● WORK ITEM:
Everything from the first line of the material below through the line containing "Task: Toggle the hamburger navigation menu" is to be printed exactly, and nothing more.
--- DATA IN THIS EXERCISE Enclosed Below ---
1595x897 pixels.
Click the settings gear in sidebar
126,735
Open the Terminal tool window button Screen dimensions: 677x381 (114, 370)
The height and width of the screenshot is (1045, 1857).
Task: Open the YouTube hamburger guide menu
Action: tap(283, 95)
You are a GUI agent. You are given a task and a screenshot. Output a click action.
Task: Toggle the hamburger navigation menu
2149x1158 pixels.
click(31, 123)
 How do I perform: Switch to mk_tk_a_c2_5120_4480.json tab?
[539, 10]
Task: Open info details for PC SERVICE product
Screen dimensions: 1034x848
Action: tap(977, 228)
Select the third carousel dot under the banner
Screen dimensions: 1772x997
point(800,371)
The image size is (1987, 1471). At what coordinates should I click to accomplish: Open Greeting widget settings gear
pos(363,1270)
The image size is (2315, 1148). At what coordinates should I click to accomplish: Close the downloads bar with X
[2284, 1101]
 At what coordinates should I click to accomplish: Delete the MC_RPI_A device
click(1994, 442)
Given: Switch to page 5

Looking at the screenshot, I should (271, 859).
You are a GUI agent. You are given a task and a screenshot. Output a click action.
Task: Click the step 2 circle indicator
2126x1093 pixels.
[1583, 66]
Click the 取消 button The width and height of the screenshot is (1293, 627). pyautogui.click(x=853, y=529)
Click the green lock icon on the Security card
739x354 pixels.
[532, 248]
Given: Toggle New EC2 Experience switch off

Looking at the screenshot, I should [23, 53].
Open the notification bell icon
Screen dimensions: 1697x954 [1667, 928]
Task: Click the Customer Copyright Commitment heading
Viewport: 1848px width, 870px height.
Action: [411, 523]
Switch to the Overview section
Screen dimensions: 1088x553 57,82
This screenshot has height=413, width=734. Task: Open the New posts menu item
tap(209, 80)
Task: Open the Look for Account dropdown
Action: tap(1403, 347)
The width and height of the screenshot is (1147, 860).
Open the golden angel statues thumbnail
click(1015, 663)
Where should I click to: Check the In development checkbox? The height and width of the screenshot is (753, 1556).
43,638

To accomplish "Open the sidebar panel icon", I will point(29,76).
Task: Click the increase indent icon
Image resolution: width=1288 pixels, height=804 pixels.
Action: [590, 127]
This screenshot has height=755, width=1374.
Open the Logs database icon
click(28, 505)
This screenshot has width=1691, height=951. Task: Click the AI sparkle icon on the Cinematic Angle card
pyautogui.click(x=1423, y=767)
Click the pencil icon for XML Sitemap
--- End of Enclosed DATA IN THIS EXERCISE ---
● SOLUTION FOR THIS TASK:
1595x897 pixels.
Click the settings gear in sidebar
126,735
Open the Terminal tool window button Screen dimensions: 677x381 (114, 370)
The height and width of the screenshot is (1045, 1857).
Task: Open the YouTube hamburger guide menu
Action: tap(283, 95)
You are a GUI agent. You are given a task and a screenshot. Output a click action.
Task: Toggle the hamburger navigation menu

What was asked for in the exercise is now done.